WHAT NEEDS TO BE DONE -> Reproduce every entry precisely as written.

-- Opening Marker --

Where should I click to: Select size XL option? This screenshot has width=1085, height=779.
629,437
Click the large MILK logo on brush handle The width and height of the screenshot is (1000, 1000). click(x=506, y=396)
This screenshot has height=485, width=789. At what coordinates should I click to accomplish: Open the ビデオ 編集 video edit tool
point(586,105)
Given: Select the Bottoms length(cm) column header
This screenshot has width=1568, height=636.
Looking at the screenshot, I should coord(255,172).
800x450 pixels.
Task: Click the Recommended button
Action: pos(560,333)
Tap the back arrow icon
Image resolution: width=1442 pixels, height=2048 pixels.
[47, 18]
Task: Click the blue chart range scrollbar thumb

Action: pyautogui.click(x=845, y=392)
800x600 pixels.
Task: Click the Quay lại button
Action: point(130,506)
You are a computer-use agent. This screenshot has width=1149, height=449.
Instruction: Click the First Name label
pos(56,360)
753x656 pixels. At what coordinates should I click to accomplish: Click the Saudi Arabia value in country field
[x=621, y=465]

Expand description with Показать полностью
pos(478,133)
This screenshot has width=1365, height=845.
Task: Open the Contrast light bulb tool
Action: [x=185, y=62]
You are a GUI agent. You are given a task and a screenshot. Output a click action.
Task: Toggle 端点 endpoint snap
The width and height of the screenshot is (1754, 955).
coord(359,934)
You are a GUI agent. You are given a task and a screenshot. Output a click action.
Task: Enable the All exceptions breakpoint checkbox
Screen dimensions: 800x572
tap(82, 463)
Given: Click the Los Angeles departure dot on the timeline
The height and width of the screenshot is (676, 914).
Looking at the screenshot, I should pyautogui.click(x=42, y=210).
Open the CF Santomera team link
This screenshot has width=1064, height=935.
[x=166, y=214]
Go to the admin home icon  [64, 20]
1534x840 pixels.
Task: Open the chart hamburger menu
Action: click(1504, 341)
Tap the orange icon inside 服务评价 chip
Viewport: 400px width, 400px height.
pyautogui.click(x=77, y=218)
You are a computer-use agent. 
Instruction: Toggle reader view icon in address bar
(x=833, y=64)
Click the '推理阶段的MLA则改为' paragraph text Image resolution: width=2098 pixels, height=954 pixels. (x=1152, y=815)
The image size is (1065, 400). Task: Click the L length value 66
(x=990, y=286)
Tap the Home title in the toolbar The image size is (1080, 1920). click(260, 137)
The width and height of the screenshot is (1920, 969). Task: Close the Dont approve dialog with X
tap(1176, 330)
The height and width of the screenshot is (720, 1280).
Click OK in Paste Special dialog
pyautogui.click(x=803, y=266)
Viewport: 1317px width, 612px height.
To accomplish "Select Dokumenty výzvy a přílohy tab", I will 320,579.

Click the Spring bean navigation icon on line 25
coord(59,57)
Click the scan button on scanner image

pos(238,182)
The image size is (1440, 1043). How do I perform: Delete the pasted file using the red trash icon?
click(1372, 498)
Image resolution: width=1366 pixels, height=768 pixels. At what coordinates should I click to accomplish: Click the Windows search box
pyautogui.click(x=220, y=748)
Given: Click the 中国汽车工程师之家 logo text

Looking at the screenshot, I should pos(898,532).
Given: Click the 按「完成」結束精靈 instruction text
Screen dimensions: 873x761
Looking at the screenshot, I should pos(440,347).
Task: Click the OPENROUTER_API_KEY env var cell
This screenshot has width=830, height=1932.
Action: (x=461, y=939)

-- Closing Marker --

EXERCISE SOLUTION ->
Where should I click to: Select size XL option? This screenshot has width=1085, height=779.
629,437
Click the large MILK logo on brush handle The width and height of the screenshot is (1000, 1000). click(x=506, y=396)
This screenshot has height=485, width=789. At what coordinates should I click to accomplish: Open the ビデオ 編集 video edit tool
point(586,105)
Given: Select the Bottoms length(cm) column header
This screenshot has width=1568, height=636.
Looking at the screenshot, I should coord(255,172).
800x450 pixels.
Task: Click the Recommended button
Action: pos(560,333)
Tap the back arrow icon
Image resolution: width=1442 pixels, height=2048 pixels.
[47, 18]
Task: Click the blue chart range scrollbar thumb

Action: pyautogui.click(x=845, y=392)
800x600 pixels.
Task: Click the Quay lại button
Action: point(130,506)
You are a computer-use agent. This screenshot has width=1149, height=449.
Instruction: Click the First Name label
pos(56,360)
753x656 pixels. At what coordinates should I click to accomplish: Click the Saudi Arabia value in country field
[x=621, y=465]

Expand description with Показать полностью
pos(478,133)
This screenshot has width=1365, height=845.
Task: Open the Contrast light bulb tool
Action: [x=185, y=62]
You are a GUI agent. You are given a task and a screenshot. Output a click action.
Task: Toggle 端点 endpoint snap
The width and height of the screenshot is (1754, 955).
coord(359,934)
You are a GUI agent. You are given a task and a screenshot. Output a click action.
Task: Enable the All exceptions breakpoint checkbox
Screen dimensions: 800x572
tap(82, 463)
Given: Click the Los Angeles departure dot on the timeline
The height and width of the screenshot is (676, 914).
Looking at the screenshot, I should pyautogui.click(x=42, y=210).
Open the CF Santomera team link
This screenshot has width=1064, height=935.
[x=166, y=214]
Go to the admin home icon  [64, 20]
1534x840 pixels.
Task: Open the chart hamburger menu
Action: click(1504, 341)
Tap the orange icon inside 服务评价 chip
Viewport: 400px width, 400px height.
pyautogui.click(x=77, y=218)
You are a computer-use agent. 
Instruction: Toggle reader view icon in address bar
(x=833, y=64)
Click the '推理阶段的MLA则改为' paragraph text Image resolution: width=2098 pixels, height=954 pixels. (x=1152, y=815)
The image size is (1065, 400). Task: Click the L length value 66
(x=990, y=286)
Tap the Home title in the toolbar The image size is (1080, 1920). click(260, 137)
The width and height of the screenshot is (1920, 969). Task: Close the Dont approve dialog with X
tap(1176, 330)
The height and width of the screenshot is (720, 1280).
Click OK in Paste Special dialog
pyautogui.click(x=803, y=266)
Viewport: 1317px width, 612px height.
To accomplish "Select Dokumenty výzvy a přílohy tab", I will 320,579.

Click the Spring bean navigation icon on line 25
coord(59,57)
Click the scan button on scanner image

pos(238,182)
The image size is (1440, 1043). How do I perform: Delete the pasted file using the red trash icon?
click(1372, 498)
Image resolution: width=1366 pixels, height=768 pixels. At what coordinates should I click to accomplish: Click the Windows search box
pyautogui.click(x=220, y=748)
Given: Click the 中国汽车工程师之家 logo text

Looking at the screenshot, I should pos(898,532).
Given: Click the 按「完成」結束精靈 instruction text
Screen dimensions: 873x761
Looking at the screenshot, I should pos(440,347).
Task: Click the OPENROUTER_API_KEY env var cell
This screenshot has width=830, height=1932.
Action: (x=461, y=939)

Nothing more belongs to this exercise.